AmIhotornot.com — everyday 250,000 people go to this site, run by two volunteers, and I can tell you they are hard graders — They didn’t get this way by advertising a lot. They got this way by being remarkable, sometimes a little too remarkable.
And this picture frame has a cord going out the back, and you plug it into the wall. My father has this on his desk, and he sees his grandchildren everyday, changing constantly. And every single person who walks into his office hears the whole story of how this thing ended up on his desk.
And one person at a time, the idea spreads. These are not diamonds, not really. They’re made from “cremains.” After you’re cremated you can have yourself made into a gem. Oh, you like my ring? It’s my grandmother.
Fastest-growing business in the whole mortuary industry. But you don’t have to be Ozzie Osborne — you don’t have to be super-outrageous to do this. What you have to do is figure out what people really want and give it to them.
A couple of quick rules to wrap up. The first one is: Design is free when you get to scale. The people who come up with stuff that’s remarkable more often than not figure out how to put design to work for them.
Number two: The riskiest thing you can do now is be safe. Procter & Gamble knows this, right? The whole model of being Procter & Gamble is always about average products for average people. That’s risky.
The safe thing to do now is to be at the fringes, be remarkable. And being very good is one of the worst things you can possibly do. Very good is boring. Very good is average. It doesn’t matter whether you’re making a record album, or you’re an architect, or you have a tract on sociology. If it’s very good, it’s not going to work, because no one’s going to notice it.
So my three stories. Silk put a product that does not need to be in the refrigerated section next to the milk in the refrigerated section. Sales tripled. Why? Milk, milk, milk, milk, milk — not milk.
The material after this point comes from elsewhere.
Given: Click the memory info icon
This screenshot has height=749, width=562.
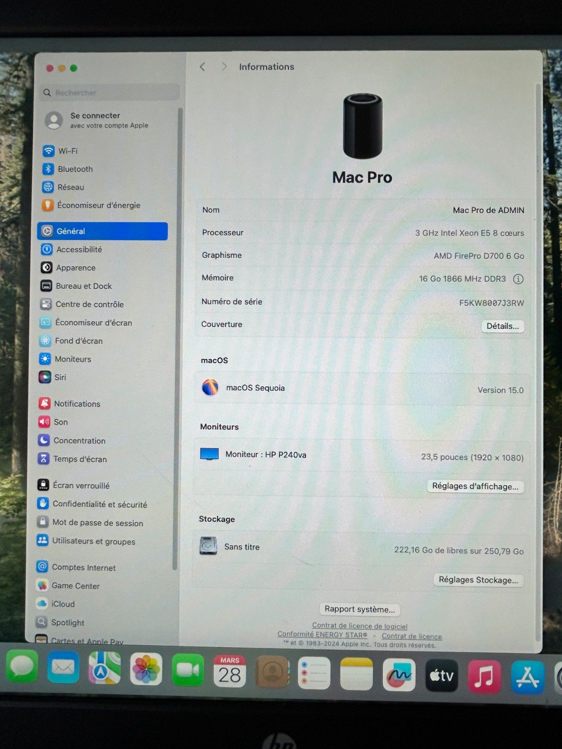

For the people who were there and looking at that section, it was remarkable. They didn’t triple their sales with advertising; they tripled it by doing something remarkable. That is a remarkable piece of art. You don’t have to like it, but a 40-foot tall dog made out of bushes in the middle of New York City is remarkable.
Frank Gehry didn’t just change a museum; he changed an entire city’s economy by designing one building that people from all over the world went to see.
Now, at countless meetings at, you know, the Portland City Council, or who knows where, they said, we need an architect — can we get Frank Gehry? Because he did something that was at the fringes.
And my big failure? I came out with an entire — (Music)
A record album and hopefully a whole bunch of record albums in SACD, this remarkable new format — and I marketed it straight to people with $20,000 stereos. People with $20,000 stereos don’t like new music.
So what you need to do is figure out who does care. Who is going to raise their hand and say, “I want to hear what you’re doing next,” and sell something to them.
The last example I want to give you. This is a map of Soap Lake, Washington. As you can see, if that’s nowhere, it’s in the middle of it. But they do have a lake. And people used to come from miles around to swim in the lake. They don’t anymore.
So the founding fathers said, “We’ve got some money to spend. What can we build here?”
And like most committees, they were going to build something pretty safe. And then an artist came to them — this is a true artist’s rendering — he wants to build a 55-foot tall lava lamp in the center of town. That’s a purple cow; that’s something worth noticing.